После минутной паузы Абигейл тихим, неуверенным голосом спросила:
– Ты говорил, что начал встречаться с другой женщиной...
– После Сидни? – Расслабившийся, было, Ник опять напрягся, его черные брови насупились. – Но эта связь оказалась непродолжительной.
– Ты порвал с ней?
– Нет, она порвала со мной. – Он покрутил в руке бокал и уставился в разволновавшуюся рубиновую жидкость. – После моего несчастного случая.
– Неужели из-за шрама? – Абигейл не могла поверить, что люди могли быть такими ограниченными.
– Скорее, из-за последствий, которые он мог вызвать. – Смех Ника был сухим и цинично-угрюмым. – Она рассудила так: теперь мне вряд ли будут давать главные роли, и я перестану быть секс-символом. Такая будущность со мной ее не устраивала.
– Но это же ужасно!
– По крайней мере, она была со мной откровенной.
– Эта женщина вряд ли любила тебя.
Любовь... А любила ли она Ника Гранта? Пожалуй. Но если любила, то вовсе не того Ника, который будоражил канадских женщин с телеэкрана, а того, который вывез ее из снежных заносов, который самозабвенно ухаживал за ней днями и ночами, когда она болела, который сейчас сидел с ней рядом...
– Вряд ли любила меня? – повторил он ее фразу. – Но я и не искал в ней любви. Любовь... Сидни заставила меня забыть даже само это слово.
– Это несправедливо! Каждый или почти каждый человек рано или поздно находит любовь, и каждый хочет...
– Каждый хочет, чтобы любовь была основой семейного благополучия. Ты это собиралась сказать? – спросил Ник язвительным тоном. Было очевидно, что он не разделял ее взгляды на любовь и семью. – Не думаю, что всякий мужчина, имеющий любовные отношения с женщиной, стремится превратить эти отношения в брачные. Точно также, не всякая женщина мечтает стать женой своего любовника. Но вот ты, к примеру, наверняка, предпочитаешь статус жены и матери положению любовницы-одиночки. – Его жесткие слова и бескомпромиссный тон пронзили ее мозг и острой болью отдались в сердце. – Интересно, что сулил тебе твой жених, когда предлагал выйти за него замуж? Очевидно, любовь, преданность и счастье до конца жизни?

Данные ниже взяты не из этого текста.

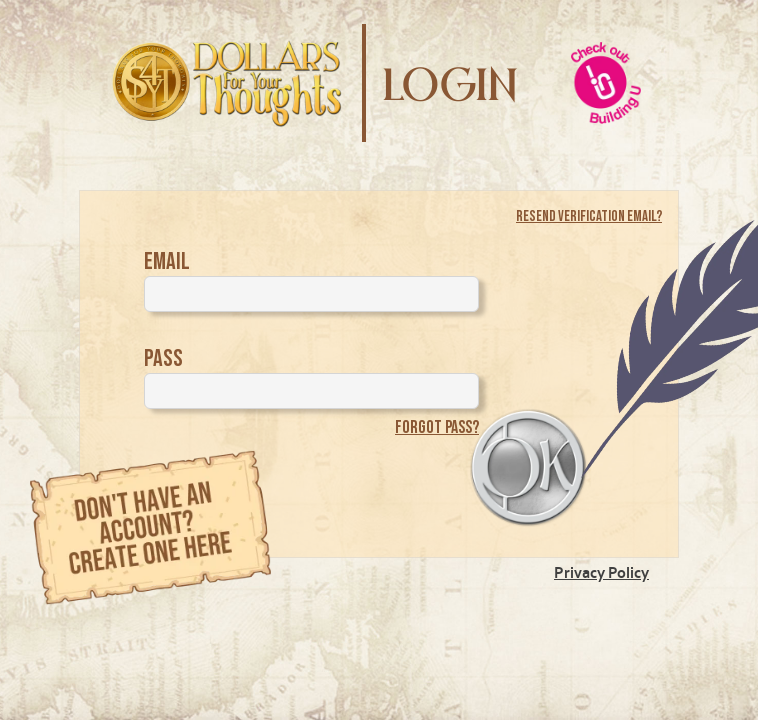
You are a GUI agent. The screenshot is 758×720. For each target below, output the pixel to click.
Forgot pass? (437, 427)
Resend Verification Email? (589, 216)
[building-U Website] (606, 83)
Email (167, 261)
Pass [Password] (163, 358)
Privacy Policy (601, 572)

Любовь... Это слово, произнесенное его глубоким, возбуждающим голосом, неожиданно разбудило в ней воспоминания о вчерашнем дне. Вечером, перед сном, когда она, ни на минуту не переставая думать о Нике, уже легла в постель, в какой-то момент ей вдруг показалось, что он бесшумно вошел в спальню и остановился у ее кровати. Но за день она настолько устала, что не смогла даже открыть глаза и приподнять голову.
В полудреме Абигейл ощутила на губах легкий, нежный поцелуй и едва расслышала ласковый шепот: «Спокойной ночи, любовь моя». А ведь за день или два до этого вечера он цинично заявлял, что любовь – это миф, игра воображения, не более того. Да и сейчас, казалось, не собирался менять свою позицию. Тогда каким же его словам верить?
Этот эпизод всплыл в ее памяти лишь на несколько мгновений. Уже через минуту, полностью переключив внимание на вопрос Ника, она отвечала ему:
– Повторяю: Брайан – не жених мне, и я не связана с ним никакими обязательствами.
– Да, ты говорила об этом.
Не прерывая беседы, он вновь стал наполнять их бокалы вином, и Абигейл, зная, что уже выпила достаточно, пыталась возразить, но было уже поздно: рубиновый херес весело покачивался почти у самого края изящной стеклянной емкости, и ждал, когда к нему прикоснутся мягкие, чувственные губы.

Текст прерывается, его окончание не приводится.